Arrêt du 17 octobre 2011
Ire Cour de droit civil

Composition
Mmes et M. les Juges Klett, Présidente, Corboz et Rottenberg Liatowitsch.
Greffier: M. Piaget.

Participants à la procédure
X.________ SA, représenté par Me Reynald P. Bruttin,
recourant,

contre

Y.________, représenté par
Me Frédéric G. Olofsson,
intimé.

Objet
contrat de travail: heures supplémentaires,

recours contre l'arrêt de la Chambre des prud'hommes du canton de Genève, Cour
d'appel, du 9 août 2011.

Faits:

A.
Par contrat oral, la société X.________ SA (ci-après: l'employeuse), avec siège
à Genève, a engagé Y.________ (ci-après: l'employé), domicilié en France, en
qualité de second de cuisine d'un restaurant exploité à ... (Genève) à compter
du 23 janvier 2006.
Le salaire mensuel brut de l'employé a été initialement arrêté à 4'000 fr.,
porté à 4'700 fr. en mai 2006, puis à 5'000 fr. dès le 1er janvier 2008.
Par lettre du 31 juillet 2008 remise en main propre, A.________, agissant au
nom de l'employeuse, a licencié Y.________ pour le 31 août 2008, en le libérant
avec effet immédiat de son obligation de travailler.
L'employé a réclamé sans succès le règlement du solde de ses vacances, la
délivrance d'un certificat de travail, le versement d'heures supplémentaires et
d'un complément de treizième salaire.

B.
Le 11 janvier 2010, l'employé a ouvert action devant le Tribunal des
prud'hommes de Genève, concluant à ce que l'employeuse soit condamnée à lui
verser le montant de 7'911 fr. correspondant à 40 jours de vacances, 11'166 fr.
au titre de complément de treizième salaire et 22'751 fr. pour 2'182 heures
supplémentaires, prétention ultérieurement portée à 56'877 fr. 50 pour 1'527,5
heures. Il a également conclu à la délivrance d'un certificat de travail.
L'employeuse s'est opposée à la demande, sous réserve d'un montant chiffré
reconnu au titre de treizième salaire.
Des témoins ont été entendus principalement sur les horaires du personnel du
restaurant.
Par jugement du 16 novembre 2010, le Tribunal des prud'hommes a condamné
l'employeuse à verser à l'employé divers montants en lien avec les postes
réclamés pour une somme totale de 41'652 fr. 02, dont 33'148 fr. pour des
heures supplémentaires accomplies de fin janvier 2006 à août 2008. La première
instance a estimé que l'employé avait effectué une moyenne de dix heures
supplémentaires par semaine.
Par arrêt du 9 août 2011, la Chambre des prud'hommes de la Cour d'appel du
canton de Genève a annulé le jugement et, statuant à nouveau, condamné
l'employeuse à payer à sa partie adverse la somme de 38'807 fr. 30, plus
intérêts à 5% l'an dès le 1er septembre 2008, et invité la partie qui en a la
charge à opérer les déductions sociales et légales.
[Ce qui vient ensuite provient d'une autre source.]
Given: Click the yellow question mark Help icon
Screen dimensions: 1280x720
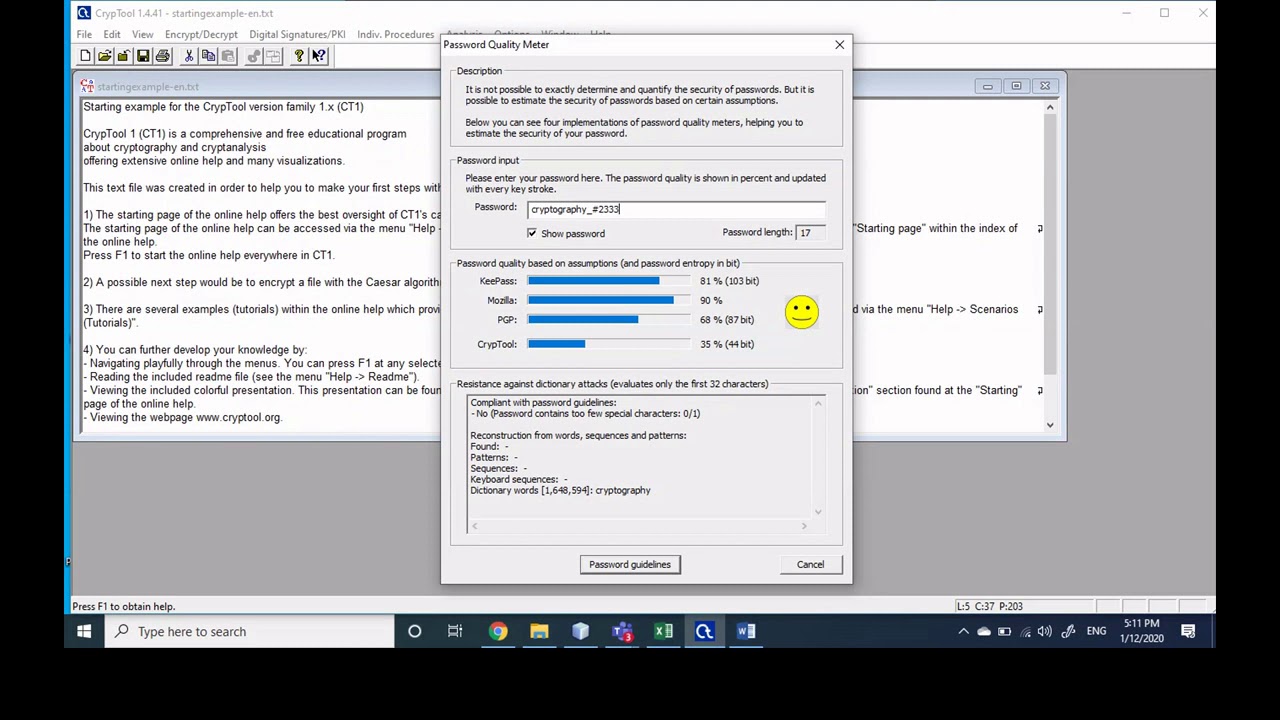Looking at the screenshot, I should coord(298,56).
La cour cantonale a examiné
les divers calculs opérés par la première instance et apporté diverses
corrections. S'agissant des heures supplémentaires, elle a retenu, fondée sur
l'art. 42 al. 2 CO appliqué par analogie, que l'employé avait effectué huit
heures supplémentaires par semaine; sur la base des déclarations des témoins,
elle a établi qu'il avait pris en moyenne son service le matin à 8h30 jusqu'à
14h00, puis à 17h30 jusqu'à 23h00, avec deux pauses de 30 minutes pour les
repas, pour un total quotidien de 10h00, cinq jours par semaine; en moyenne,
l'employé a donc travaillé 50 heures par semaine, au lieu de la durée
hebdomadaire de travail de 42 heures prévue par l'art. 15 ch. 1 de la
convention collective nationale de travail (CCNT) sur l'hôtellerie et la
restauration.

C.
L'employeuse exerce un recours en matière civile contre l'arrêt cantonal du 9
août 2011. Sous suite de frais et dépens, elle conclut, principalement, à son
annulation et à ce que l'employé soit débouté de ses conclusions portant sur
les heures supplémentaires (seul point encore litigieux en procédure fédérale),
subsidiairement, à l'annulation de l'arrêt entrepris et au renvoi de la cause à
l'autorité cantonale. La recourante invoque une violation des art. 42 al. 2,
321 [recte: 321c CO], de l'art. 8 CC et elle reproche à l'autorité précédente
d'avoir fait preuve d'arbitraire dans l'appréciation des preuves et
l'établissement des faits (art. 9 Cst.).

Considérant en droit:

1.
1.1 Interjeté par la partie qui a succombé dans ses conclusions libératoires
(art. 76 al. 1 LTF) et dirigé contre un arrêt final (art. 90 LTF) rendu en
matière civile (art. 72 al. 1 LTF) par une autorité cantonale de dernière
instance (art. 75 LTF) dans une affaire pécuniaire en matière de droit du
travail dont la valeur litigieuse atteint le seuil de 15'000 fr. (art. 74 al. 1
let. a LTF), le recours est en principe recevable puisqu'il a été déposé dans
le délai (art. 45 al.1, 46 al. 1 let. b, 48 al. 1 et 100 LTF) et la forme (art.
42 LTF) prévus par la loi.

1.2 Le recours en matière civile peut être interjeté pour violation du droit,
tel qu'il est délimité par les art. 95 et 96 LTF. Le Tribunal fédéral applique
le droit d'office (art. 106 al. 1 LTF). Il n'est limité ni par les arguments
soulevés dans le recours, ni par la motivation retenue par l'autorité
précédente; il peut admettre un recours pour un autre motif que ceux qui ont
été invoqués et il peut rejeter un recours en adoptant une argumentation
différente de celle de l'autorité précédente (ATF 135 III 397 consid. 1.4 p.
400). Compte tenu de l'exigence de motivation contenue à l'art. 42 al. 1 et 2
LTF, sous peine d'irrecevabilité (art. 108 al. 1 let. b LTF), le Tribunal
fédéral n'examine en principe que les griefs invoqués; il n'est pas tenu de
traiter, comme le ferait une autorité de première instance, toutes les
questions juridiques qui se posent, lorsque celles-ci ne sont plus discutées
devant lui (ATF 135 III 397 consid. 1.4 p. 400).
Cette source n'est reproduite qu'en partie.